THE DATA:
+ + + + +

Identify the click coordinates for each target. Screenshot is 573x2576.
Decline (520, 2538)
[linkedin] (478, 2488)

+ + + + +

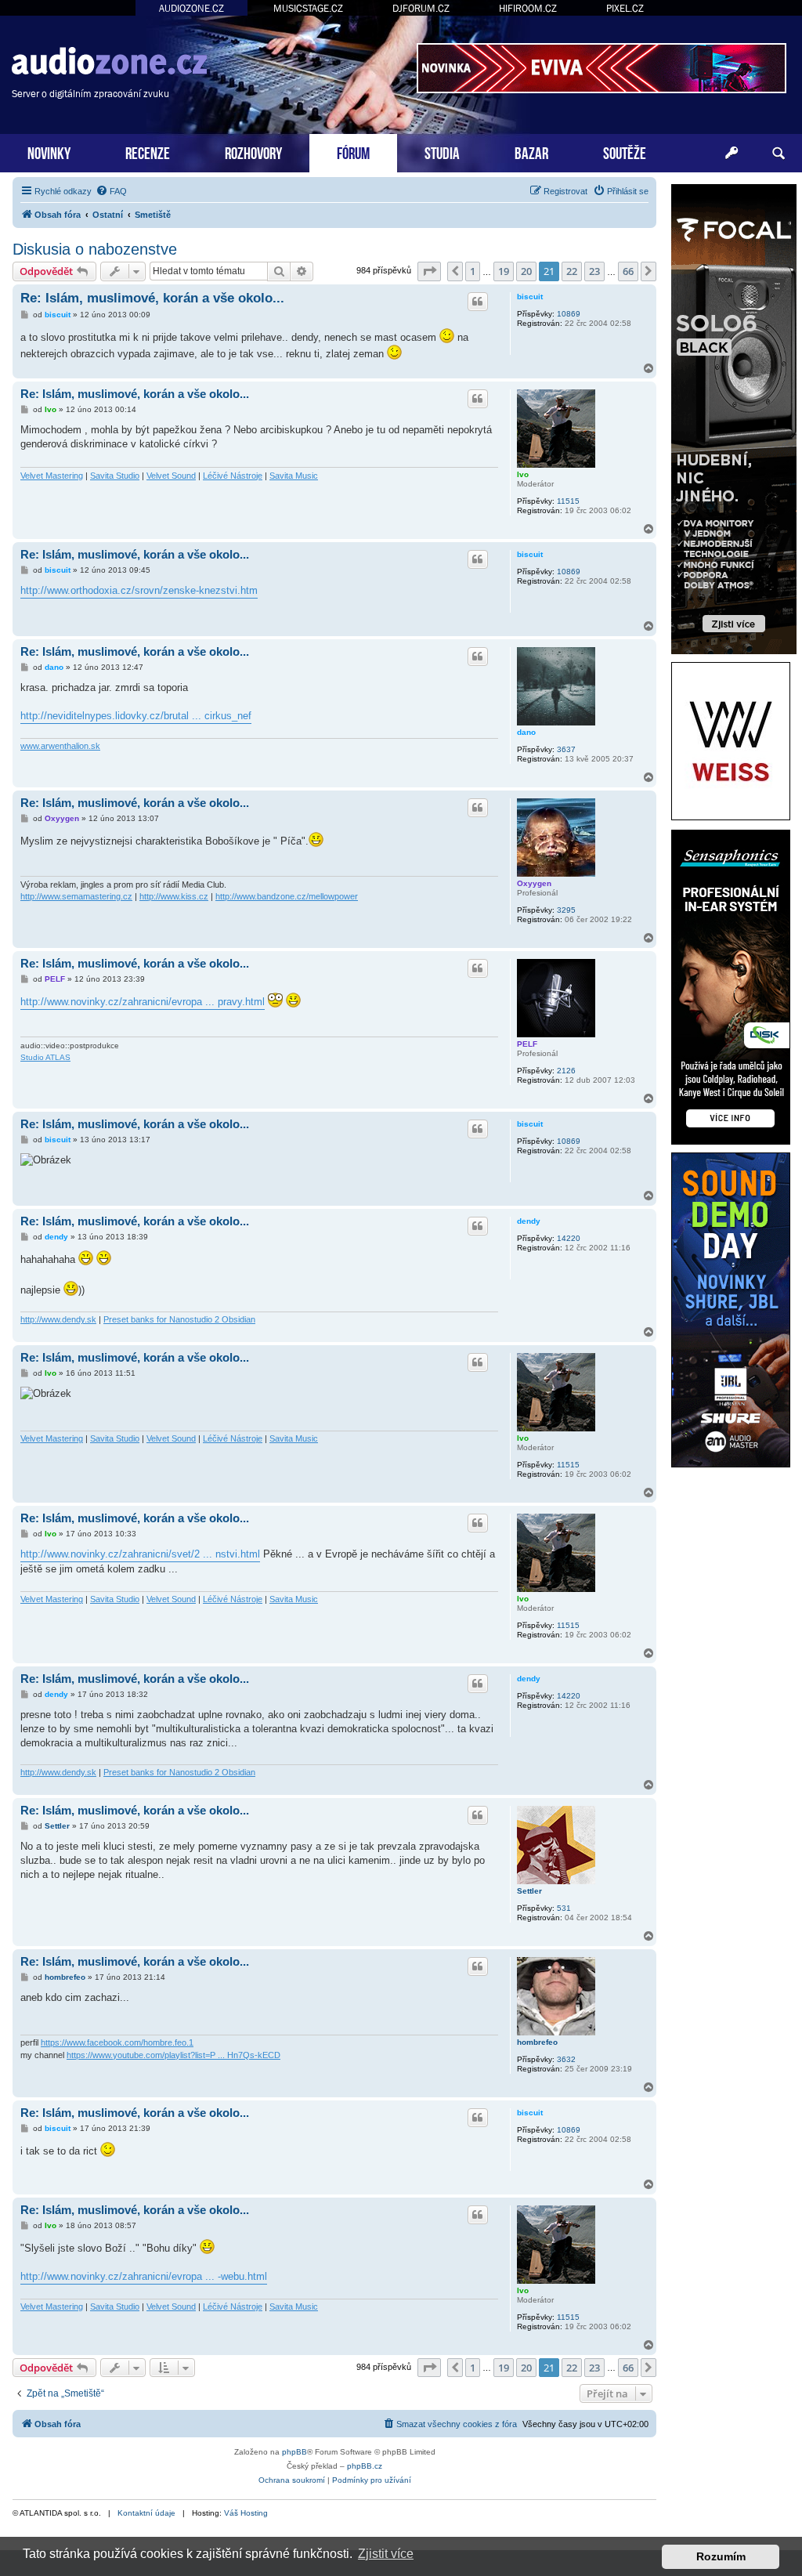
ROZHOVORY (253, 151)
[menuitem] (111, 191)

+ + + + +

PROBLEM REQUIREMENTS: Everything from the line with "Identify the click" through the line with "[linkedin] (478, 2488)" in the listing above must be retyped exactly, with nothing added.

RESPONSE TO THIS TASK:
Identify the click coordinates for each target. Screenshot is 573x2576.
Decline (520, 2538)
[linkedin] (478, 2488)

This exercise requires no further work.